C is for Commune. Pria and some others go on a mission to Denver Commune.

R is for Remembrance. Pria struggles to remember who she is.

I is for Incriminating evidence. Pax goes to trial and Etienne stand trial.

M is for Making a move. The Free Patriots decide to make their move against the UWO.

I is for Illness. Pax hides a mystery illness.

N is for New friends. Pria makes a couple of new friends at Asylum.

A is for Awkward romantic tension between Pria and Pax, and Pria and Henri.

L is for Love. Pria learns what love is.


 

Here is an exclusive excerpt:

I wake confused and chilled to the bone. My blankets have slid to the floor off the side of the bed, and the air in the cave feels like it’s dropped ten degrees since the day before. I scoot to the edge of the bed to try to retrieve my blankets, but I hear a gravelly voice say, “I’ll get them. Don’t move.”

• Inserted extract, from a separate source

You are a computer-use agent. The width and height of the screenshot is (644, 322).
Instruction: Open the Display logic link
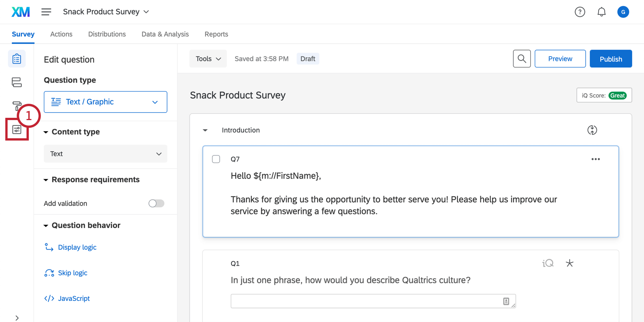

A moment later, Henri spreads them back over me, and I smile in gratitude. The lights are dim and everything is quiet, but I hear soft breathing on my other side as well. I look over to see Pax, fast asleep. They’ve both stayed the night.

“How are you feeling?” Henri asks in the same gravelly whisper. “Need more pain medication?”

“No,” I whisper back. Whatever they gave me, it must have been strong. I can feel only a dull ache beneath the fresh wrappings on my thigh and wrist. “What time is it?”

“Almost morning.” Henri rubs a hand over my buzzed hair. A smile tugs at the corners of his mouth. “You’re almost as bald as I am,” he says. “Still beautiful, though.” He leans down and presses his lips to my forehead.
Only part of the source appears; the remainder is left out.